It is natural for an inventor to want to know the value of his invention, patent application or registered patent. A number of different factors influence that value.
The expert team at our company helps each inventor calculate the value of their inventions and patents according to a range of criteria:
- Assessment of the market size.
- The scale of defense the patent will require – Broad, narrow or specific; patent status; if an application has been filed; if the patent has been examined; if the patent has been granted; the countries in which patent has been applied for; a PCT international patent application, a provisional application; etc.
- Feasibility, physical, theoretical and practical reviews.
- Manufacturing cost and economic viability testing for the patent and the inventions.
- Market size, profit forecasts and business plan.
- Estimate of invention development costs.
- Estimate of design costs.
- Estimate of the cost of manufacturing invention prototypes.
- Estimate of the cost of tools and equipment for the manufacture of the invention.
- Estimate of the costs of manufacturing small or large production series.
- Target markets and market slice.
- National and international standards.
Rights to patents can be sold and traded immediately after the receipt of confirmation that an application for patent has been filed with the competent authority in the target country.

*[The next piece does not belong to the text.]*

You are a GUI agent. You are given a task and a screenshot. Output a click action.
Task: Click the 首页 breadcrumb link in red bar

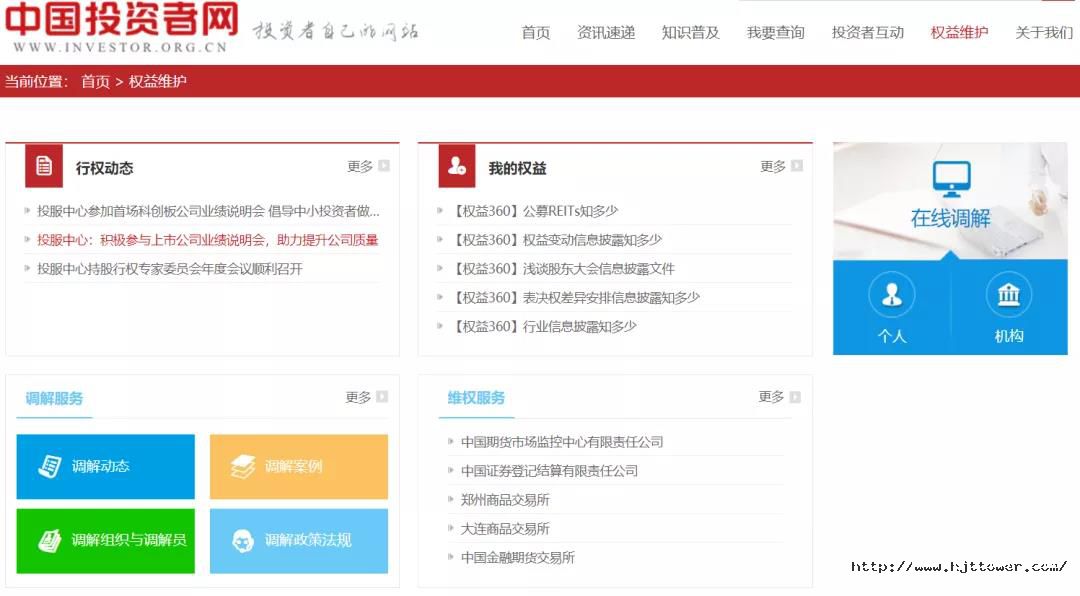(95, 81)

The value of a patent that has been examined, granted and received is greater than the value of a patent still subject to the registration or examination processes. Nevertheless, in view of time constraints, companies are also interested in purchasing rights to patents at different stages in the registration and examination processes. When selling the rights to use a patent, transactions can be executed using a range of commercial models. For example:
- One off, sale of all the rights to the patent.
- An initial payment of an agreed sum and receipt of an agreed percentage of the wholesale price for the product as royalties. It is standard practice is to pay 5% to 10% of the wholesale price as royalties, but there are exceptions. A revolutionary patent or product in the medical and scientific fields can receive royalties reaching 15% or more. For example:
According to reports in the media, the American Company Boston Scientific paid the Medinol Company the sum of USD 750 million through a compromise agreement linked to among other things, intellectual copyright and patents for a product in the field of medical equipment.
It is also standard practice to draw up an agreement with the purchaser of the rights to a patent regarding a minimum yearly payment, which will guarantee for inventor and patent holder that the purchaser will indeed take all the action necessary to manufacture and market the invention, product, method, etc.
The inventor or patent holder can also sell the rights to use a patent according to a percentage of the wholesale price for the product, an agreed quantity in each different geographical area and for different periods for one or more purchasers.
Among others, sale of patent agreements usually include a condition stating that the company purchasing the rights to the patent shall finance the costs incurred for the defense of the patent in those geographic areas in which that company operates, on condition that the defense is within the defined legal period.
Usually, the purchaser of patent rights will also be responsible for ensuring the defense of the patent against infringement of patent rights and their defense. Naturally, the value of a patent also depends upon supply and demand in the field of that invention.
To determine the value of a patent, it is possible to assess sales potential based on geographic area, the potential number of users, time frames, etc., multiplied by the expected price per unit.